Two credit card processing company executives from Long Island were arrested Tuesday for allegedly scamming $30 million from more than 10,000 small businesses over several years, authorities said.

Michael Mendlowitz, 42, of Woodmere, and 36-year-old Richard Hart of East Meadow were each charged with wire fraud, mail fraud, and conspiracy to commit wire and mail fraud.

“Small businesses, like all businesses, are entitled to be treated fairly and to have their bills honestly reflect the services they received,” said Joon Kim, the acting U.S. Attorney for the Southern District of New York. “That is not what the businesses that Mendlowitz and Hart dealt with got. Instead, they allegedly got a series of lies and misrepresentations to support tens of millions of dollars in overbilling.”

Prosecutors said the duo, who operated Commerce Payment Systems (CPS), made false promises to businesses that used CPS to process debit and credit card sales.
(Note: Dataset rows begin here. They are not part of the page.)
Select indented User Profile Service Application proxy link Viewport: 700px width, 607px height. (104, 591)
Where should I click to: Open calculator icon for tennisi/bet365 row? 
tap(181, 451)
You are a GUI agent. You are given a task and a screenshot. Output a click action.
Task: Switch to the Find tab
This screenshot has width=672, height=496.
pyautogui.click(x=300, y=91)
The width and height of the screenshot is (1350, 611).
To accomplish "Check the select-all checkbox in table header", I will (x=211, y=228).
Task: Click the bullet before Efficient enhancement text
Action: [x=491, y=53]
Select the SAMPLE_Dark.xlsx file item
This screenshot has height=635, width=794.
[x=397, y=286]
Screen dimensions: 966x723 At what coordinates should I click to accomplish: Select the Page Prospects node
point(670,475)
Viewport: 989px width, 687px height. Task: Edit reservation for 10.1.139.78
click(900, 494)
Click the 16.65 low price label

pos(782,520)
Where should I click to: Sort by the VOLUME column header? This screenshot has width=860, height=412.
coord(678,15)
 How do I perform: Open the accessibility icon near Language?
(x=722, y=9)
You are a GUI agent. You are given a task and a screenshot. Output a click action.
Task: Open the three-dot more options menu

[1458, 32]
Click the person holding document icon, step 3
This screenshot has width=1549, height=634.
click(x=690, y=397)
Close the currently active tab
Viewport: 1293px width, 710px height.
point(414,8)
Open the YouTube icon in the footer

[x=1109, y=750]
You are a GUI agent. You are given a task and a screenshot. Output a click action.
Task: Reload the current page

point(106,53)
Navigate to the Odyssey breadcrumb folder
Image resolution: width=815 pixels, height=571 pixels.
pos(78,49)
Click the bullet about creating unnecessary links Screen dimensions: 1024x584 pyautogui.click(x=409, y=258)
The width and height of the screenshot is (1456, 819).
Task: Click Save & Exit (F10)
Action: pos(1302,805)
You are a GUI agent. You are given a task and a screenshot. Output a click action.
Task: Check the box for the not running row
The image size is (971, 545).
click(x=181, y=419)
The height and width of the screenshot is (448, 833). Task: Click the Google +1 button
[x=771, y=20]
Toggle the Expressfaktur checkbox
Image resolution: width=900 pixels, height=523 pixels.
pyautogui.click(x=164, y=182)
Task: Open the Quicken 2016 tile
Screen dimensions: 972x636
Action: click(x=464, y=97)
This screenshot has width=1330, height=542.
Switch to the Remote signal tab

The suspects allegedly promised that there were “no hidden fees,” and that rates were “guaranteed for life,” but CPS customers were in fact charged hidden fees, and the duo altered customer accounts to add even higher fees, authorities said.

They also used a “cost comparison calculator” that showed prospective clients a direct comparison between CPS and their competitors, but the calculators were intentionally designed to conceal many of the fees that the customers would be charged, according to investigators.

In addition, the duo allegedly concealed pages of contract terms that directly contradicted representations made to customers during the sales process, authorities said.

When internet ratings of CPS became  negative, they started operating under a series of other corporate names, each with its own email domain, internet web page, and phone number, prosecutors said.

Mendlowitz was CEO and Hart was vice president and director of sales and the president of a number of CPS affiliated companies, authorities said.

They will be arraigned Tuesday at Manhattan federal court. They face up to 20 years in prison and fines of $250,000 or more, if convicted.